Charlemagne’s real gift was for infrastructure. He divided his kingdom into 350 well-run counties, rebuilt schools in France, and encouraged the growth of church music. He even experimented with a kind of pre-Republic in an annual, open-air meeting with landowners during which he’d outline his plan for the coming year and then listen to their suggestions. (He didn’t always take these suggestions, and he sometimes killed the landowners he disagreed with, but—baby steps!) However, Charlemagne wasn’t in the pocket of the landlords, and he fought, with mixed results, against the growth of the serf system.
Charlemagne’s chief passion, aside from war, was education. Like most nobles of his day, he received minimal academic instruction in his childhood, but he made his palace a kind of early university. The school’s hardest-working student was Charlemagne himself, but unfortunately Charles the Great was a poor student. For instance, he never really learned how to, um, write. But he tried hard, studying rhetoric, astronomy, and Latin.
In the coming Dark Ages, Europe would cease to be a center of the cultural world, but Europe flowered under Charlemagne as never before. And although he was an absolutely ruthless tyrant who would today doubtlessly be called a war criminal, he is the rare “Great” who earned the name.
Question: Who’s Your Great 38 Granddaddy?
Answer: Charlemagne, if you’re of European ancestry. We made a solemn vow not to do any difficult math during the writing of this book, so just take our word when we say that you have two parents, four grandparents, eight great-grandparents, and about a trillion great38 grandparents (there’s a lot of doubling, due to extremely distant incest). Ergo, everyone of European ancestry living today can count Charlemagne (and, inciden- tally, also the prophet Muhammad) as an ancestor. In fact, research indicates that every human being alive is probably a descendant of Queen Nefertiti and Confucius. One study claims that the chance Charlemagne isn’t a European’s great38 granddad is about 1 in 1015,000. (By comparison, there are about 1080 atoms in the entire universe, so we’re talking a very, very slim chance.)
Cowboy of Hearts
Beginning in the mid-1400s, French playing card designers associated each king in a deck of cards with an actual, real-life king. In fact, even today the cards are associated with the royal links the French gave them.
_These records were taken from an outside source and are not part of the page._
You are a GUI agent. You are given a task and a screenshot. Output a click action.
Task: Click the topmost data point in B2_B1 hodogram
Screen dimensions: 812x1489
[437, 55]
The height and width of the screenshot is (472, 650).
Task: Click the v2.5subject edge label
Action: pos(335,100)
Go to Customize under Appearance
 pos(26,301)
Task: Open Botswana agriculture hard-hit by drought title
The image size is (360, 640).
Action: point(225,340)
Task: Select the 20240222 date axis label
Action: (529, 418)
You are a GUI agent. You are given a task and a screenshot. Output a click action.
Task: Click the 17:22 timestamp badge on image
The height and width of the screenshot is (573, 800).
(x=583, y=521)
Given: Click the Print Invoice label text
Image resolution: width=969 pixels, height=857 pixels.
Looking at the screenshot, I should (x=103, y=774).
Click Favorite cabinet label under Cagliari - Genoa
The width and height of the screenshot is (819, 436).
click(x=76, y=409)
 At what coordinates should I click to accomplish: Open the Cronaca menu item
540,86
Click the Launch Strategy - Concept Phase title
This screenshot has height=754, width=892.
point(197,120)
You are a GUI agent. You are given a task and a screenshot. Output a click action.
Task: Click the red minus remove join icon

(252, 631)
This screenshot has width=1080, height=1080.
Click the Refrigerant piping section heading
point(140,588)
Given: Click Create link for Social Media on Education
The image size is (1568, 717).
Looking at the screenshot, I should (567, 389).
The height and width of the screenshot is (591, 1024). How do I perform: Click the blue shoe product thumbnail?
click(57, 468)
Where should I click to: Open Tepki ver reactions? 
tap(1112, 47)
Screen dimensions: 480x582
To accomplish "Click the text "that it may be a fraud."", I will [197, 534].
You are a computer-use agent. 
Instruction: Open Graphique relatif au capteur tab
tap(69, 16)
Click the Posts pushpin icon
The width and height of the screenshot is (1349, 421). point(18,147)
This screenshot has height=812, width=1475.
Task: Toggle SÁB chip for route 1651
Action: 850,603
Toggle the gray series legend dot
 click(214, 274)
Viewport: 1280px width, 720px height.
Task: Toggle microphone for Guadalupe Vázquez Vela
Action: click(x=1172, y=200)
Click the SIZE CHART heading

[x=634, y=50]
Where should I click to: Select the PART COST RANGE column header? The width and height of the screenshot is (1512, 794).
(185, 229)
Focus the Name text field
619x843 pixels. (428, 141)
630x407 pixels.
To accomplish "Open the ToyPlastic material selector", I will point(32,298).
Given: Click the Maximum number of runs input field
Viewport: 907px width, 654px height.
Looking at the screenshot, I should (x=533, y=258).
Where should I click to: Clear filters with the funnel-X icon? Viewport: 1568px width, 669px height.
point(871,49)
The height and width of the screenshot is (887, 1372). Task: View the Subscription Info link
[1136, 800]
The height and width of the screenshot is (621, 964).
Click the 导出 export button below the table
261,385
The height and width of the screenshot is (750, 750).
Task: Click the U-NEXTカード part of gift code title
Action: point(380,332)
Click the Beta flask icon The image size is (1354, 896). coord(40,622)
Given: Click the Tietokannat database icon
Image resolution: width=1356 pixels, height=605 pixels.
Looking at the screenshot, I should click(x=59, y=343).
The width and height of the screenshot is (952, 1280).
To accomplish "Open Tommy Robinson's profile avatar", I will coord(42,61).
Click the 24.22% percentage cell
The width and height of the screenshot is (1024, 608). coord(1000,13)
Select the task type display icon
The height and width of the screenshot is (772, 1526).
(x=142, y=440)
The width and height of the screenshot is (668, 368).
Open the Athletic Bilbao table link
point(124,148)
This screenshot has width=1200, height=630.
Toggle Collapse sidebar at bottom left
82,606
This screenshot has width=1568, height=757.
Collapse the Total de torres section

• King of Spades—King David
• King of Clubs—Alexander the Great
• King of Hearts—Charlemagne
• King of Diamonds—Julius Caesar
POUND FOR POUND
Charlemagne introduced much of the world to the livre, known in English as the pound—both the monetary unit and the weight. In a world where princes often printed their own special currencies, Charlemagne applied his standards throughout his kingdom, and the English adopted them to ease trade. In time, Britain passed them to America. We Americans still measure in pounds; but all of Charlemagne’s empire, and indeed nearly every other nation in the world, uses kilograms.
Conversation Starters
◆ Many contemporary accounts of Charlemagne record that he was, well, a bit of a girly man. Apparently, he spoke in an unusually high voice.
◆ Although Charlemagne is often remembered for his Christian piety due to his passion for sacred music and converting the masses, there was one commandment he just couldn’t seem to follow: the one about killing. In just one day, for instance, he oversaw the beheading of 4,000 Saxons.
◆ According to legend, Charlemagne used to impress guests by throwing his tablecloth into the fire and then pulling it out unburnt. (These were simpler times, when people were impressed by Amazing Unburnable Tablecloths.) Those who believe the story is true provide a simple enough explanation: Charlemagne’s tablecloth was likely made of asbestos.
◆ Somewhere around the beginning of the ninth century, Islamic caliph Harun al-Rashid gave Charlemagne an elephant. The elephant (whose name is lost to history) was sort of the Columbus of his species. He is believed to have been the first ever to venture into Northern Europe.